17_GS34_A.mzdata: Error in rampSIPeaks(rampid, scans, scanHeaders$peaksCount[scans]) :
  unexpected end of peak list
Calls: xcmsSet -> xcmsRaw -> rampRawData -> rampSIPeaks -> .Call


I have no idea about the problem, do you have any suggestion??

I also tryed to use a loop to create an xcmsSet object:
Code: [Select]
for(i in 1:3){
    xset[i] <- xcmsSet(data.set[i], method="centWave",
                      polarity="positive", ## prefilter=c(3,5000),
                      ppm=10, snthr=1500, peakwidth=c(4,15))
    foo <- c(xset[i])
}

but the R console say: Error in xset <- xcmsSet(data.set, method = "centWave", polarity = "positive",  :
  object of type 'S4' is not subsettable


Best

 

Re: Pbroblem with large data set and loop

Reply #1
Ricca,

For the mz sort violation you can try running the code below. Change type to what you need i.e. .mzData .mzMl , .mzXML .

For the seconded problem not sure. It sounds as if your mzXML/mzData files are corrupt. you could try code :
Code: [Select]
rampid<-xcms:::rampOpen("MyFile.mzXML")
rampid
rampHead<-xcms:::rampScanHeaders(rampid)
head(rampHead)
raw<-xcms:::rampRawData(rampid)

Let us know how this goes.

Code: [Select]
## code for mz sort violation 
AllCDFs<-list.files(recursive=TRUE, pattern="cdf", ignore.case=TRUE, full.names=TRUE)
apply(AllCDFs, 1, CheckCDFfile, type=".cdf")
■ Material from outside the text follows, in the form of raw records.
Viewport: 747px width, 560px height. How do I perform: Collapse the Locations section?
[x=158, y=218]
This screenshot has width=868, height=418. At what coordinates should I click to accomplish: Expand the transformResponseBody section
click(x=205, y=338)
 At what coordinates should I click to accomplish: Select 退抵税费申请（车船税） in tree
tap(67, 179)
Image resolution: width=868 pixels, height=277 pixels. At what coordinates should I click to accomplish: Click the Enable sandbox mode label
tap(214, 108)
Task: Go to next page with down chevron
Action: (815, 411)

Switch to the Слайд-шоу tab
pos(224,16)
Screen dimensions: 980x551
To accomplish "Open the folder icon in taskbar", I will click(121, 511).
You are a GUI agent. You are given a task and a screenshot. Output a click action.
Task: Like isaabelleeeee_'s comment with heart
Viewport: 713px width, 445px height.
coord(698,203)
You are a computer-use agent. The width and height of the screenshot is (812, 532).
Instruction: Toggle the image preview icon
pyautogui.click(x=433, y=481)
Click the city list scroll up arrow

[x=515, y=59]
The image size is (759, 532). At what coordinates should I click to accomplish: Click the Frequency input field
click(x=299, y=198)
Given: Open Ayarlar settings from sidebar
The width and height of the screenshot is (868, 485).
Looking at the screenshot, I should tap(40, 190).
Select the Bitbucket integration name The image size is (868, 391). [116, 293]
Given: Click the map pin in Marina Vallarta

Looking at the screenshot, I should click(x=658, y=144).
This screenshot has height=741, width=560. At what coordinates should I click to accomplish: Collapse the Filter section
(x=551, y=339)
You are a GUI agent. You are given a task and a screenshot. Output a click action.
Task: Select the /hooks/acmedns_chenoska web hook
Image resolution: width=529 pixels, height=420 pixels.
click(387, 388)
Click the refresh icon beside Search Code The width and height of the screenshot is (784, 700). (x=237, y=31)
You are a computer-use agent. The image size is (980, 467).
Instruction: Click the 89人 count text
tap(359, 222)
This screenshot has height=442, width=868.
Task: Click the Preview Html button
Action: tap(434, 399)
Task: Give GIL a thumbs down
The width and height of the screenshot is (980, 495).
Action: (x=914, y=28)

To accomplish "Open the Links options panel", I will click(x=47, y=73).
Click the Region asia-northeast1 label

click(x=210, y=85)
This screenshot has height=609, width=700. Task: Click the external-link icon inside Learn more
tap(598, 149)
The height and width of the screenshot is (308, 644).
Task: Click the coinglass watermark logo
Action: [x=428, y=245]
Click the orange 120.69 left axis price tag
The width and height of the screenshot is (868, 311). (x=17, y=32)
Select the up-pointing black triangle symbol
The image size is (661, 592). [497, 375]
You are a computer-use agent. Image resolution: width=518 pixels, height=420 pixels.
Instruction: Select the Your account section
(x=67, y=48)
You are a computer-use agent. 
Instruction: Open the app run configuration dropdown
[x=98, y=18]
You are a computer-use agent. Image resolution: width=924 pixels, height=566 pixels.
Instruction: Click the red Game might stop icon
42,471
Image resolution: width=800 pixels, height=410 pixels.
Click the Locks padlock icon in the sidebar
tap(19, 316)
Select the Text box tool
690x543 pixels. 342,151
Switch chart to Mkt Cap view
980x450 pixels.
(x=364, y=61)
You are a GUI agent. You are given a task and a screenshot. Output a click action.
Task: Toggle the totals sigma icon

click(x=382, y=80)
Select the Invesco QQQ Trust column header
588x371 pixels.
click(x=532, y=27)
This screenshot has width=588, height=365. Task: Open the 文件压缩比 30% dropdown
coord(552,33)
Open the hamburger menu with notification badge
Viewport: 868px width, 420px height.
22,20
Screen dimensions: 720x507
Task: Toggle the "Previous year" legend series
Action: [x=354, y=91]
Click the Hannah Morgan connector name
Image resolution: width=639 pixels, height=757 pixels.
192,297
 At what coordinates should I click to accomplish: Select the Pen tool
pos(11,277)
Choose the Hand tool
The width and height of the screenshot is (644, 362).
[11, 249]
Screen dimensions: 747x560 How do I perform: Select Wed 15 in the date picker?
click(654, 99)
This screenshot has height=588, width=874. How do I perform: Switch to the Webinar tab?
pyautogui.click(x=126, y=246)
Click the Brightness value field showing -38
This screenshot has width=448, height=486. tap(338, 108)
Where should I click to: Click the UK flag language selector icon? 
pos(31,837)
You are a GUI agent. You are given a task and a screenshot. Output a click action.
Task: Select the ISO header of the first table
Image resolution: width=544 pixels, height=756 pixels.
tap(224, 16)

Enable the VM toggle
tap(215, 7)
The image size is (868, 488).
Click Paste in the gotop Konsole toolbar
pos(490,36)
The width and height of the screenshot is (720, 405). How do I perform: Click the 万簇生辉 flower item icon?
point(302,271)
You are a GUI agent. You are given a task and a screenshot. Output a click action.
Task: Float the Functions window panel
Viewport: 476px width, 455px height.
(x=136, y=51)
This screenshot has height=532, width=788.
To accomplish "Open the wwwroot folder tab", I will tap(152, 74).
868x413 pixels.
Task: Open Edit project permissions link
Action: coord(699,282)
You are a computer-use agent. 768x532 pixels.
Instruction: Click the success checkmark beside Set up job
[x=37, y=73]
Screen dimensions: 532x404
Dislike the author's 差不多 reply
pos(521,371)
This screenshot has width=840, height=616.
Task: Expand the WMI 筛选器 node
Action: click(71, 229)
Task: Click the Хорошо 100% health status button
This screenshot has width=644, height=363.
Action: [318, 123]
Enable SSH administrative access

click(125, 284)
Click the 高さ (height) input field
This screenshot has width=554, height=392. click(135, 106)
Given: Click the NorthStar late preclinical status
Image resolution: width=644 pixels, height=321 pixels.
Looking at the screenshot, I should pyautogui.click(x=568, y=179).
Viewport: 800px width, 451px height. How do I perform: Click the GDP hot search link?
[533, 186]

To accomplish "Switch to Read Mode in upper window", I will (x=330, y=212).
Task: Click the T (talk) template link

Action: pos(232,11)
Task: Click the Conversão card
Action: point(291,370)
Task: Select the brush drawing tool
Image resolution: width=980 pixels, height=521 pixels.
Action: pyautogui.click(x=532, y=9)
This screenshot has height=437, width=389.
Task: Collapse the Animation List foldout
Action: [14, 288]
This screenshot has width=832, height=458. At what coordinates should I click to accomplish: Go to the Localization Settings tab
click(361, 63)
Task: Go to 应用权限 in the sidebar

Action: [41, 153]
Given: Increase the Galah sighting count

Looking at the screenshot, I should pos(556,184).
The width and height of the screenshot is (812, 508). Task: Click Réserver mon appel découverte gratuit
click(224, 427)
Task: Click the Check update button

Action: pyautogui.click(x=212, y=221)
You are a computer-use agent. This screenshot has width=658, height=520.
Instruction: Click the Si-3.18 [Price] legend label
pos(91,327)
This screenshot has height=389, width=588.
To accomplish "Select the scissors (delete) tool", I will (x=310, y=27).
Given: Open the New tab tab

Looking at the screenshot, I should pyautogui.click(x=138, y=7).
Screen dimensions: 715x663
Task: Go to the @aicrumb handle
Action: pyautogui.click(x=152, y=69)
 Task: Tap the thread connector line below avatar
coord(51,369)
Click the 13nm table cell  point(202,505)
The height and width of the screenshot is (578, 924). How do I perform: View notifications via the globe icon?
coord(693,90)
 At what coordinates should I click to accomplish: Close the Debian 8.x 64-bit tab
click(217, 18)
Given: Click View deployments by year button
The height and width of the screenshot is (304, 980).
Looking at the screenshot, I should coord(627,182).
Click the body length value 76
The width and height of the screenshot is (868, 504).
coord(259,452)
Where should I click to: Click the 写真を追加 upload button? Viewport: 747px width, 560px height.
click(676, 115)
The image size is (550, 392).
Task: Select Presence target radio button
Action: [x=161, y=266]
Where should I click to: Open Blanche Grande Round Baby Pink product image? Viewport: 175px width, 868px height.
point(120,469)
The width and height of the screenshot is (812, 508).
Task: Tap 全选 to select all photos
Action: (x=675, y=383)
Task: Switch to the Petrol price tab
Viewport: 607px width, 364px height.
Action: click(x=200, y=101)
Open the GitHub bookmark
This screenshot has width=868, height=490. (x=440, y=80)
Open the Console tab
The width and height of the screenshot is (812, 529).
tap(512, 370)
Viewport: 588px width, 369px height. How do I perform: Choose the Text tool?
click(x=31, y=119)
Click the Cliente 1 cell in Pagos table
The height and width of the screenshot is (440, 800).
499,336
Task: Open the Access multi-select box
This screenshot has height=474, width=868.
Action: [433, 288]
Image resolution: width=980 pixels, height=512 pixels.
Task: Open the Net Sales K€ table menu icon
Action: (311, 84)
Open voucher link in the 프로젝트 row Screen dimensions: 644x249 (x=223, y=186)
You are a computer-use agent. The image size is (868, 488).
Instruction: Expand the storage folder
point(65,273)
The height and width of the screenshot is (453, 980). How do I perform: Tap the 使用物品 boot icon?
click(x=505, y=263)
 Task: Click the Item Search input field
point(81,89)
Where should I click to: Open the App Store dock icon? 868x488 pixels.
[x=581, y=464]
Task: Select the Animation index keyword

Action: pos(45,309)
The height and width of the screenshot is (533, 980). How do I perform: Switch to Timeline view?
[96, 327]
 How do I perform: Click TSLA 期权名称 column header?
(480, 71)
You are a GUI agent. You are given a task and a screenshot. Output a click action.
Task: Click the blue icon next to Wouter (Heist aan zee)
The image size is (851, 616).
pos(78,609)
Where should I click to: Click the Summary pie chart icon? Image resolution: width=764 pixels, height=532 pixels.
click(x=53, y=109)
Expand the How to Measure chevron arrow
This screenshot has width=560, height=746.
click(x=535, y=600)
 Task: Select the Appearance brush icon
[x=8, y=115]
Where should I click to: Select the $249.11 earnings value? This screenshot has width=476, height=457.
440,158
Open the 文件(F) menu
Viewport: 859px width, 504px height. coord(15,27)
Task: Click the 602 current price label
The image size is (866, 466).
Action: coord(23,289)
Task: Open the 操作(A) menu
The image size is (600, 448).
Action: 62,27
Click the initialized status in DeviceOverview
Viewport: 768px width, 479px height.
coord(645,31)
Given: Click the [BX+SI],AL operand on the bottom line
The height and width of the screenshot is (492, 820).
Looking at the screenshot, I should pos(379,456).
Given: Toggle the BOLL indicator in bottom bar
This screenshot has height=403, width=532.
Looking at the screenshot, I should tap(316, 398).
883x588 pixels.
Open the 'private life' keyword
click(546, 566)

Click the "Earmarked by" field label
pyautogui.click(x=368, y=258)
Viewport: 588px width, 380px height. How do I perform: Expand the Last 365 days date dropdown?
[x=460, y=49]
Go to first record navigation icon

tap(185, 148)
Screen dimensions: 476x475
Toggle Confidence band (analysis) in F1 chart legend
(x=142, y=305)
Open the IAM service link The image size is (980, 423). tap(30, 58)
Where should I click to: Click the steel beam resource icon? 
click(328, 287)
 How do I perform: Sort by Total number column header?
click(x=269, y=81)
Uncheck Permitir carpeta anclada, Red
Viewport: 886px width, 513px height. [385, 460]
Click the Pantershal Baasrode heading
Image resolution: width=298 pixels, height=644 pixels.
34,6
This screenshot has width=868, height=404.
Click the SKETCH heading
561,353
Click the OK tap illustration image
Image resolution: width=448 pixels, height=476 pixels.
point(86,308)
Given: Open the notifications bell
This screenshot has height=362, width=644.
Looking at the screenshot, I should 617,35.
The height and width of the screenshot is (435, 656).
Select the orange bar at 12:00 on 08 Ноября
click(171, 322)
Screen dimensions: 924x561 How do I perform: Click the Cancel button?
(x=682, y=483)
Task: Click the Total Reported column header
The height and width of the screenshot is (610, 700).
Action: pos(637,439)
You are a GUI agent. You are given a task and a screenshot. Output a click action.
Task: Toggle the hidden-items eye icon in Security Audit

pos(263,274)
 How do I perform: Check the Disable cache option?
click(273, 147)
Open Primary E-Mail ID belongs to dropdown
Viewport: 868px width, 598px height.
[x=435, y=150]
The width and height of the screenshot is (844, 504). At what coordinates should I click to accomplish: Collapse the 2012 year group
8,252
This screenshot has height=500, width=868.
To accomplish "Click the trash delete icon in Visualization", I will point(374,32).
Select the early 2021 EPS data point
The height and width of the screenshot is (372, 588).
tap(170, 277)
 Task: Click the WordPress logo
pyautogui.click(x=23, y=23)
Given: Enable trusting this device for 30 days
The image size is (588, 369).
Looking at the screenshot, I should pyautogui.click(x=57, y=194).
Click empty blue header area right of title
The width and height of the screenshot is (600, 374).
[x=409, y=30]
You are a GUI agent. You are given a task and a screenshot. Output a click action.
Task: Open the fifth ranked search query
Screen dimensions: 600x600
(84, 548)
checkCDFfile<-function(file, type=".cdf"){
cat("n")
cat(paste("Loading File:", file, sep=""))
xr<-xcmsRaw(file, profstep=0)
for(i in 1:length(xr@scanindex)){
scan<-getScan(xr, scan=i)
if(is.unsorted(scan[,"mz"]) == TRUE){
cat(" x ")
newfile<-sub(type, "-Fixed.mzdata", file, ignore.case=TRUE, fixed=TRUE)
write.mzdata(xr, newfile)
file.copy(file, sub(type, ".OLD", file, ignore.case=TRUE))
unlink(file)
return(1)
}
if(i == length(xr@scanindex)){
cat(" O ")
return(0)
}
}
}
~~
H. Paul Benton
Scripps Research Institute
If you have an error with XCMS Online please send me the JOBID and submit an error via the XCMS Online contact page

Re: Pbroblem with large data set and loop

Reply #2
I try the first code:
Code: [Select]
rampid<-xcms:::rampOpen("17_GS34_A.mzdata")
rampid
[1] -1
Code: [Select]
rampHead<-xcms:::rampScanHeaders(rampid)
Error in xcms:::rampScanHeaders(rampid) : invalid rampid

For the second code you wrote I have a doubt about its use because it is for a .cdf file while I have an .mzdata

Re: Pbroblem with large data set and loop

Reply #3
Ricca,

Just change the cdf to what you need. It'll work for any data type as long as the file can be read into xcms. The function will be the same but calling it will be:
Code: [Select]
AllCDFs<-list.files(recursive=TRUE, pattern="mzdata", ignore.case=TRUE, full.names=TRUE)
apply(AllCDFs, 1, CheckCDFfile, type=".mzdata")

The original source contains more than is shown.